• [TESTO MOSTRATO]:
:::::
Pompei e il solstizio d’estate

Il solstizio d’estate (dal latino solstĭtĭum, sōl, “Sole”, e sistĕre, “fermarsi”) è il primo giorno estivo e quello più lungo dell’intero anno

Già agli inizi del secolo scorso, l’antiquaria e la ricerca archeologica hanno indagato sull’orientamento urbano di Pompei e sul suo rapporto con gli orientamenti astronomici e il sole. Nell’ambito del più ampio programma di studi sulle città campane, il corso di dottorato del Dipartimento di Lettere e Beni Culturali dell’Università della Campania unendo astronomia e archeologia e muovendo da dati scientifici, indaga gli impianti urbanistici antichi, da Capua a Calatia a Sorrento.
:::::
• [DATI]:
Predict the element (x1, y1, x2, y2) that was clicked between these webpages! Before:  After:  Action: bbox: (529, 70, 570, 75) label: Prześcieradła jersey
:::::
• [ESERCIZIO 1]: Riscrivi in forma di elenco puntato, conservandone i fatti principali, il paragrafo del testo su Pompei e il solstizio che inizia con "Già agli inizi del secolo scorso".
• [ESERCIZIO 2]: Ricopia dal testo su Pompei e il solstizio il passo che comincia con "Già agli inizi" e prosegue fino a "Calatia a Sorrento.".

• [LA TUA SOLUZIONE 1]:
- Dagli inizi del secolo scorso antiquaria e archeologia studiano l'orientamento urbano di Pompei e il suo legame con gli orientamenti astronomici e il sole.
- Nel quadro degli studi sulle città campane, il dottorato del Dipartimento di Lettere e Beni Culturali dell'Università della Campania unisce astronomia e archeologia.
- Partendo da dati scientifici, analizza gli impianti urbanistici antichi, da Capua a Calatia a Sorrento.

• [LA TUA SOLUZIONE 2]:
Già agli inizi del secolo scorso, l’antiquaria e la ricerca archeologica hanno indagato sull’orientamento urbano di Pompei e sul suo rapporto con gli orientamenti astronomici e il sole. Nell’ambito del più ampio programma di studi sulle città campane, il corso di dottorato del Dipartimento di Lettere e Beni Culturali dell’Università della Campania unendo astronomia e archeologia e muovendo da dati scientifici, indaga gli impianti urbanistici antichi, da Capua a Calatia a Sorrento.